‘Uncategorized’ Category

  1. Examining Trends via Google Ngram: Taking a Closer Look

    September 29, 2013 by Stephanie E. Vasko

    Recently, I have seen an increased use of Google NGram in academic talks or academic talks about Google NGram.  Never one to turn down an opportunity to investigate data visualization tools, I decided to play around with NGram on my own to see how I would use it in my talks and what I felt the strengths and weaknesses of this tool were.

    First and foremost, I am excited by the prospect to scan so many books for the keywords that I am interested in.  Never has it been easier to do this much research so quickly.  However, note that I said “books” above: what Ngram does not include are research articles, blog posts, websites, white papers, etc.  Additionally, if you are interested in studying current trends in this manner, Ngram may not be for you.  With resources available only up until 2008, Ngram does not give you a sense for the last five years worth of data.

    Ngram represents 6% of all books ever published (http://aclweb.org/anthology-new/P/P12/P12-3029.pdf), ergo, the data represented by an Ngram, if not presented with this caveat, can be misleading.

    Let’s look at two examples I have constructed on comparing searches of different terms.  I am mostly concerned with relatively recent ideas and terminology in my research, be it the research I did for my Ph.D. or the research I am pursuing here at Penn State.

    The first search is for “MOOC” (blue), a relatively new term, but perhaps not a new concept.  I’ve also paired this with “distance learning” (green), “distance education” (purple), “online learning” (red) and “online education” (yellow) to see how these trends have evolved from 1960 until 2008.  MOOCs have grown exponentially in the last year/two years, but the Ngram, due to its limited corpus, does not reflect this growth.

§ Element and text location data
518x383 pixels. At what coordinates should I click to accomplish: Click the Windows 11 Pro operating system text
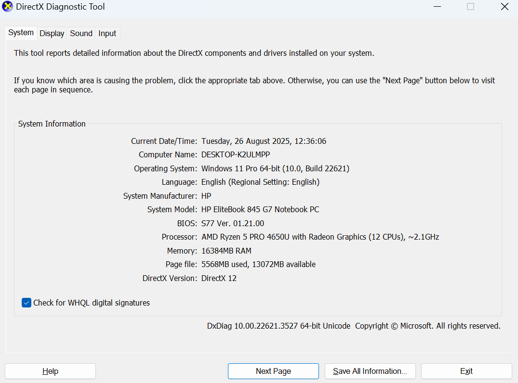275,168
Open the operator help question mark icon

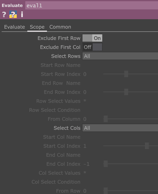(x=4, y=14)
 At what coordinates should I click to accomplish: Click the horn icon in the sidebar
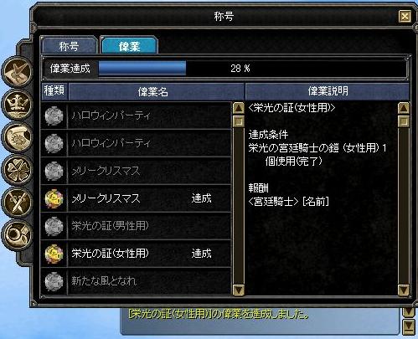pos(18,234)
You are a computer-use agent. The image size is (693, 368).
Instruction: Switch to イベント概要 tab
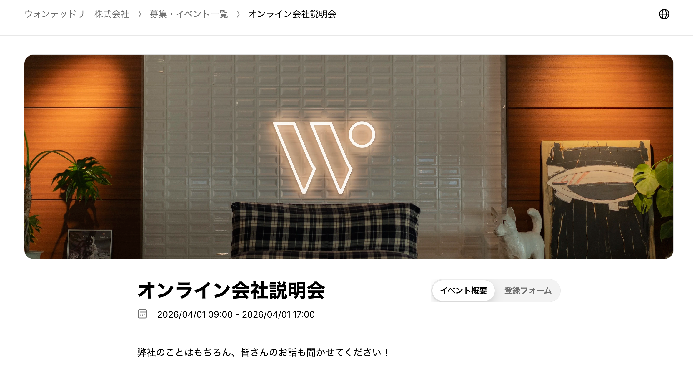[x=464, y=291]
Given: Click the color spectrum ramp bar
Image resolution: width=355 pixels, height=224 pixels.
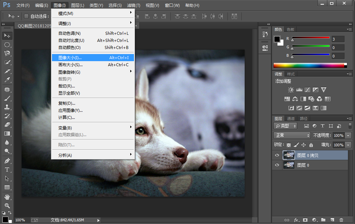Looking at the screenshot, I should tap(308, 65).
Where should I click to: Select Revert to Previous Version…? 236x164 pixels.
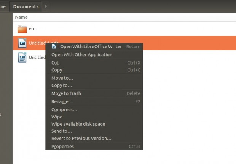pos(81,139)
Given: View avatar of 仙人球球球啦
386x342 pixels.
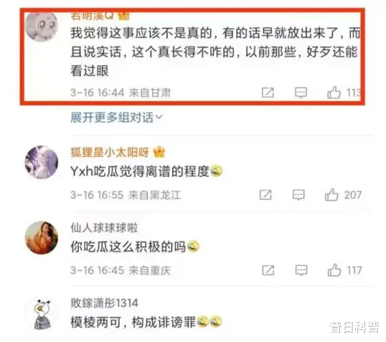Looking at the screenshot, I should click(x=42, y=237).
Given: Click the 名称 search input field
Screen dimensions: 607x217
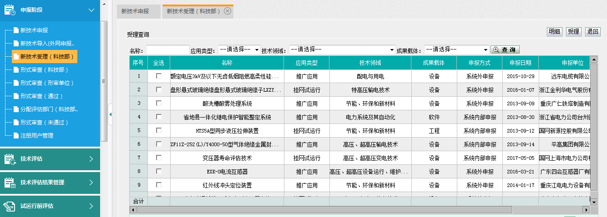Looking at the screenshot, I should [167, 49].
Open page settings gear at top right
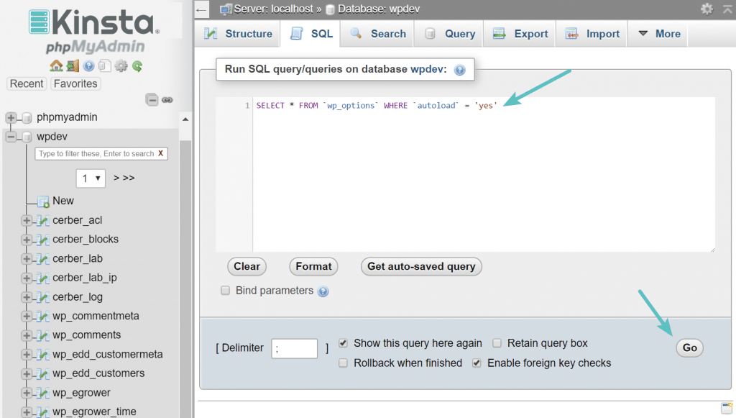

§ Set problem 1
According to the Google Ngram post, what share of all books ever published does Ngram represent?
§ Set problem 2
Decide whether each statement agrees with the Google Ngram post: (a) Ngram includes research articles. (b) Ngram's resources run only up until 2008. (c) In the MOOC search, "distance learning" is shown in green.
§ Set problem 3
Return the passage of the Google Ngram post between "September 29, 2013" and "this tool were.", inclusive, copying it word for word.

§ Full response 1
Ngram represents 6% of all books ever published.

§ Full response 2
(a) No: "what Ngram does not include are research articles, blog posts, websites, white papers, etc."
(b) Yes: "With resources available only up until 2008"
(c) Yes: "“distance learning” (green)"

§ Full response 3
September 29, 2013 by Stephanie E. Vasko

    Recently, I have seen an increased use of Google NGram in academic talks or academic talks about Google NGram.  Never one to turn down an opportunity to investigate data visualization tools, I decided to play around with NGram on my own to see how I would use it in my talks and what I felt the strengths and weaknesses of this tool were.